**Task inputs**:
● ● ● ●

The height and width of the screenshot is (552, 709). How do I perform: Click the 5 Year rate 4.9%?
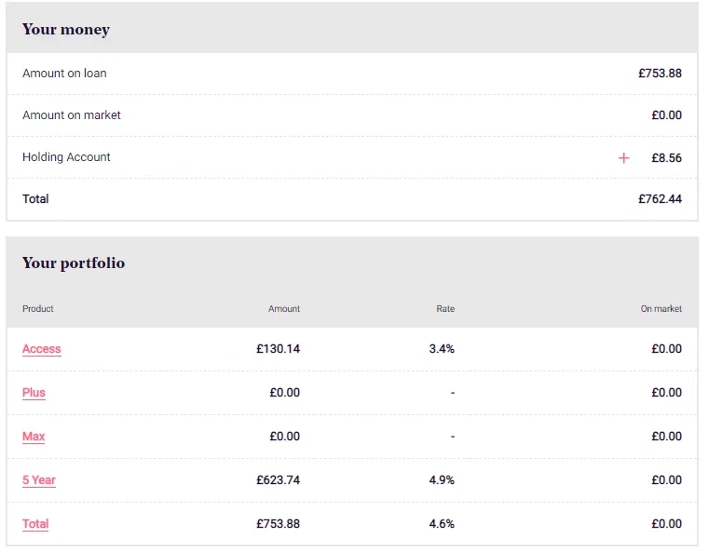point(442,480)
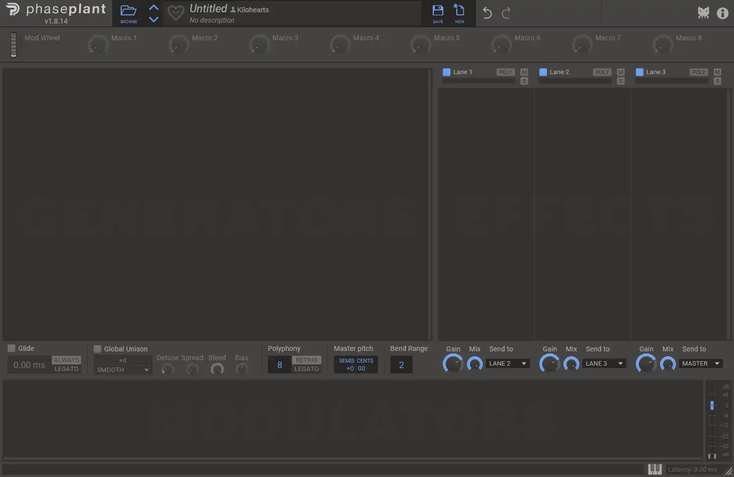Select the next preset down arrow
The height and width of the screenshot is (477, 734).
(x=154, y=20)
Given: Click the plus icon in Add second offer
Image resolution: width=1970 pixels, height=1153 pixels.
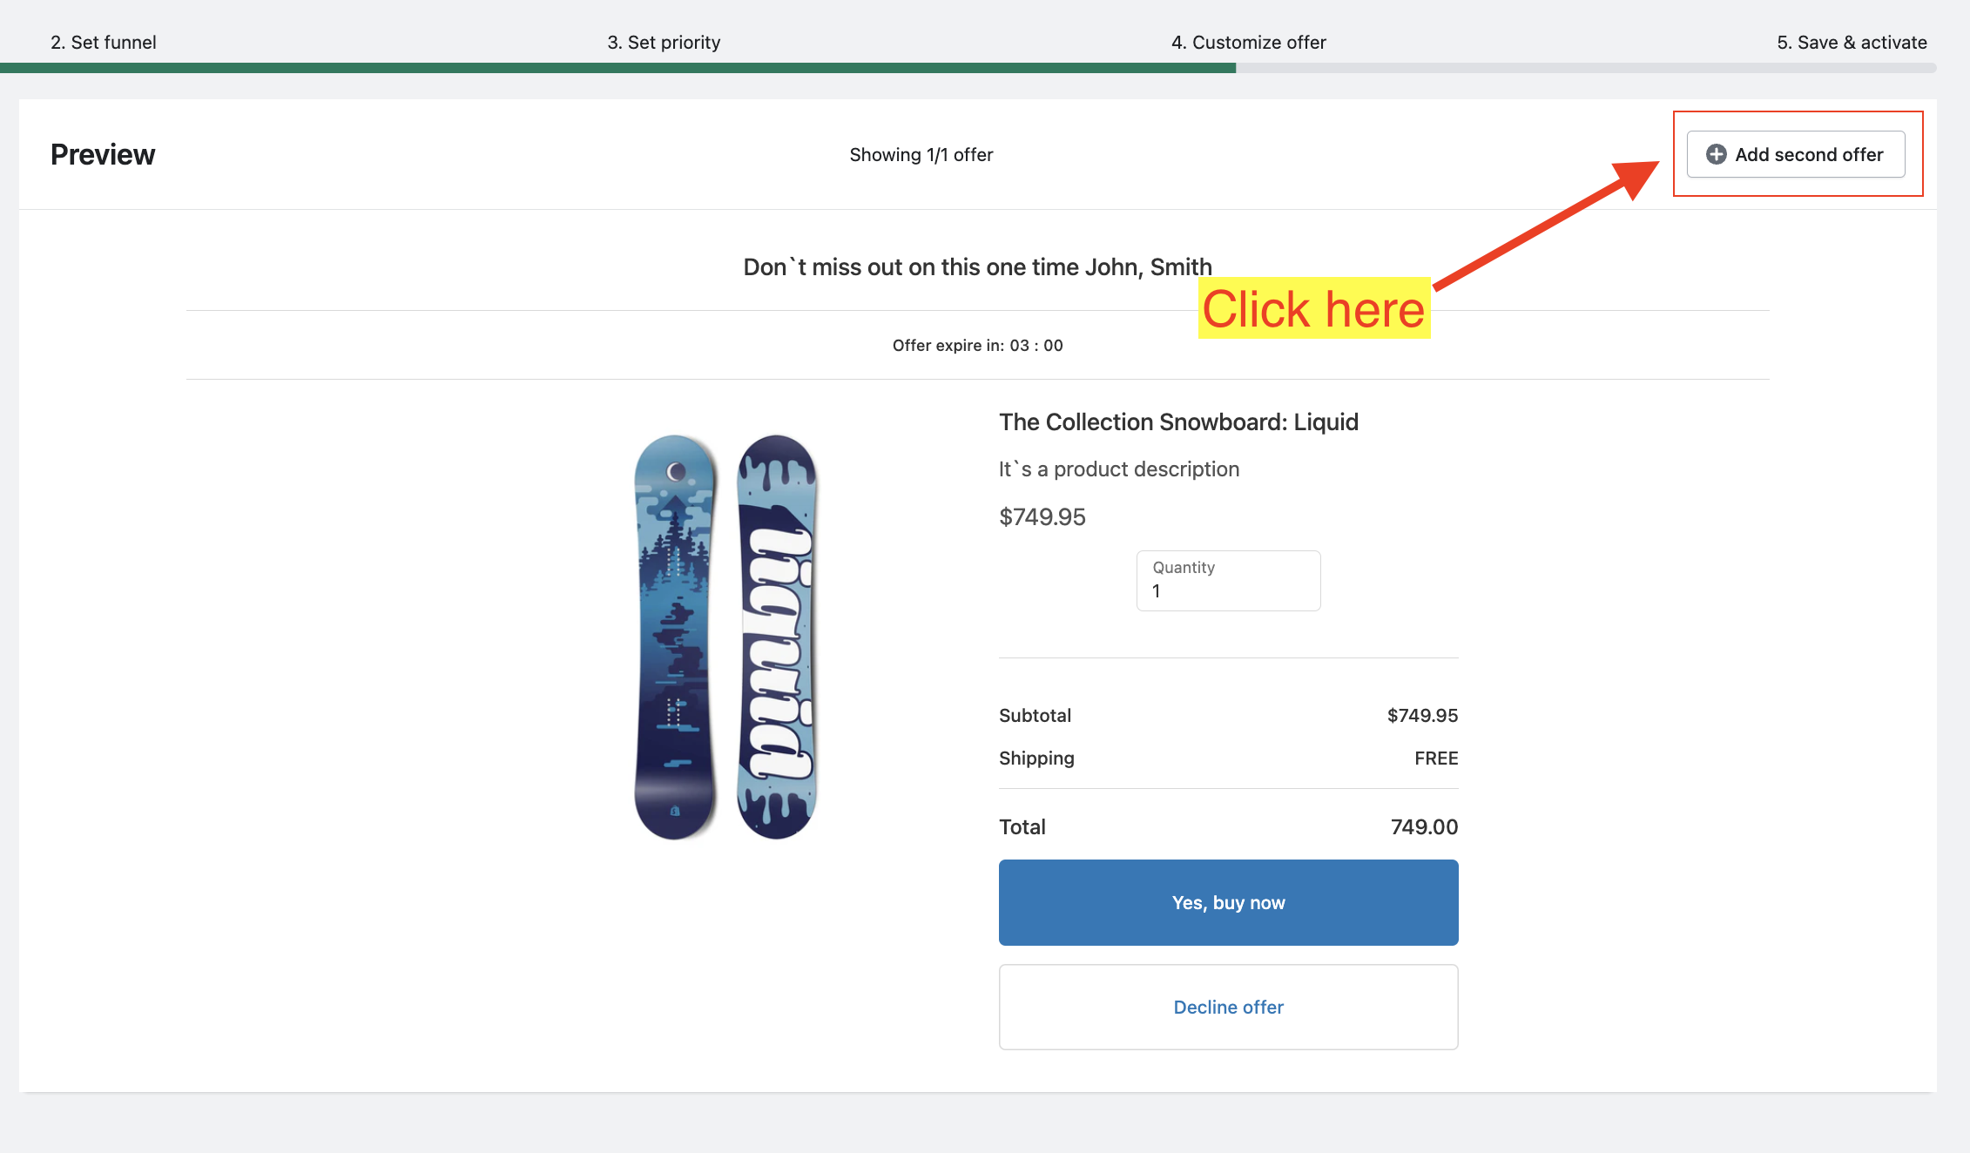Looking at the screenshot, I should pyautogui.click(x=1716, y=154).
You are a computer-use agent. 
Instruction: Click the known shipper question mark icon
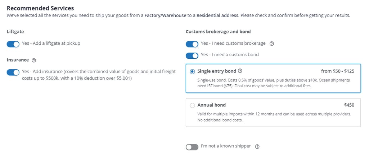tap(257, 147)
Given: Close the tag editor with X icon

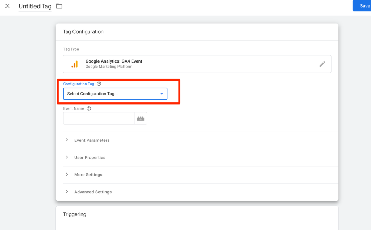Looking at the screenshot, I should (8, 6).
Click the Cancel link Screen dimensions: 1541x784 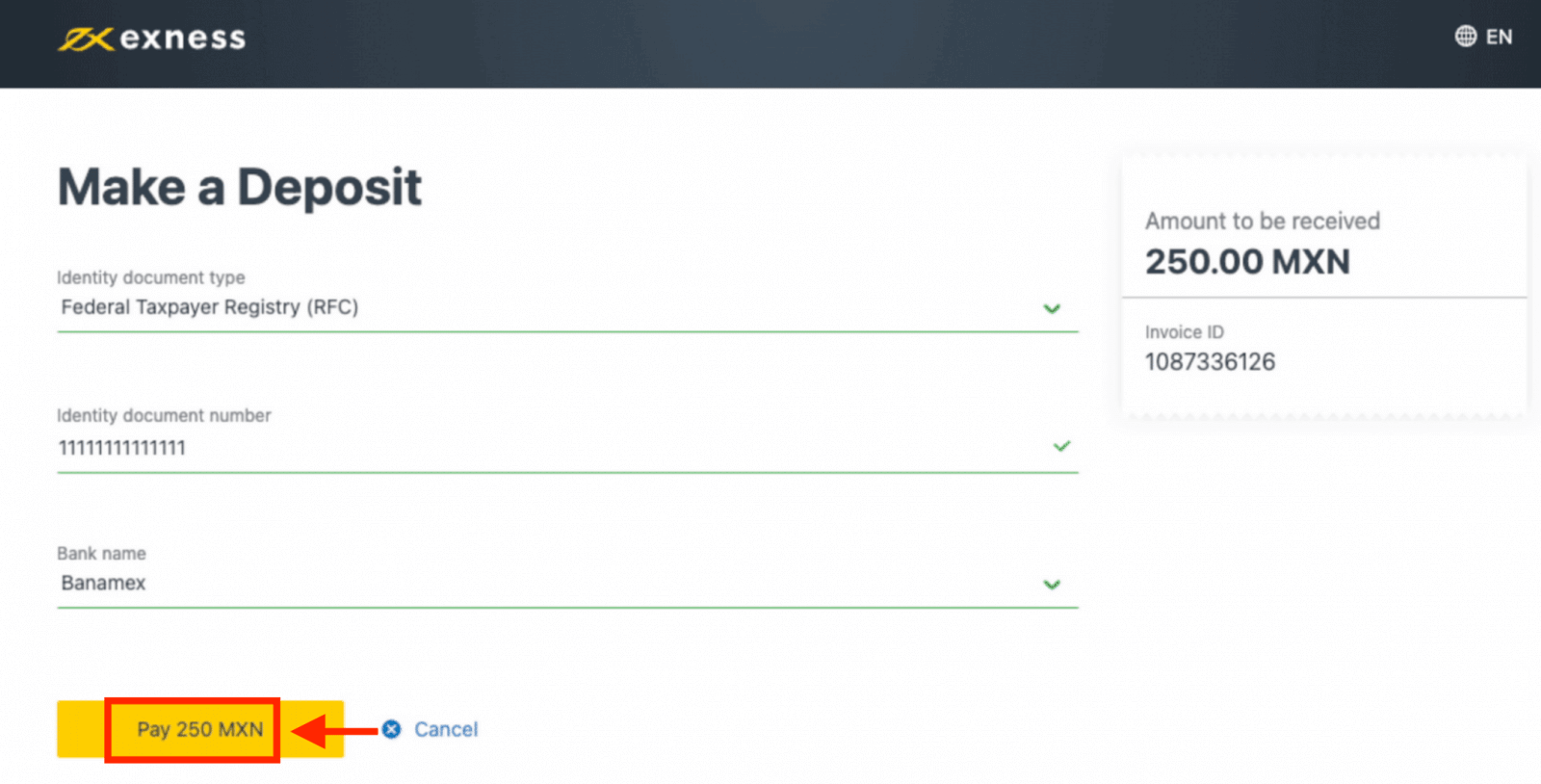[446, 730]
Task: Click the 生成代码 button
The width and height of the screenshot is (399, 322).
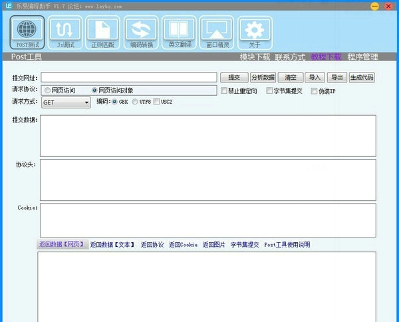Action: [x=362, y=78]
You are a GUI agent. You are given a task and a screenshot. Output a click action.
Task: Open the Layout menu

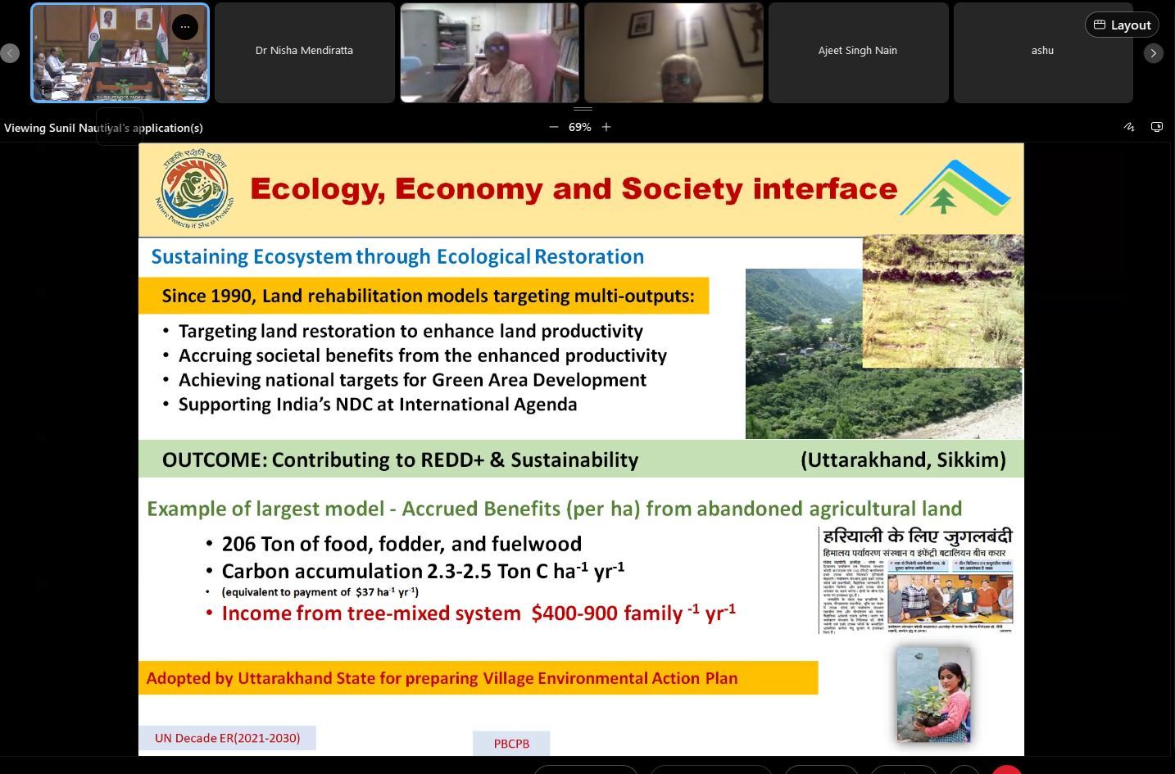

● ● ● ●

**Given problem**:
Rewrite everything from the start of the entries down to the line containing "(x=154, y=20)", swapping "Click" for "Press" and keeping everything else the same. Leave the pictures out of your answer.

**Finished exercise**:
The height and width of the screenshot is (552, 709). How do I perform: Press the 5 Year rate 4.9%?
point(442,480)
Select the next preset down arrow
The height and width of the screenshot is (477, 734).
(x=154, y=20)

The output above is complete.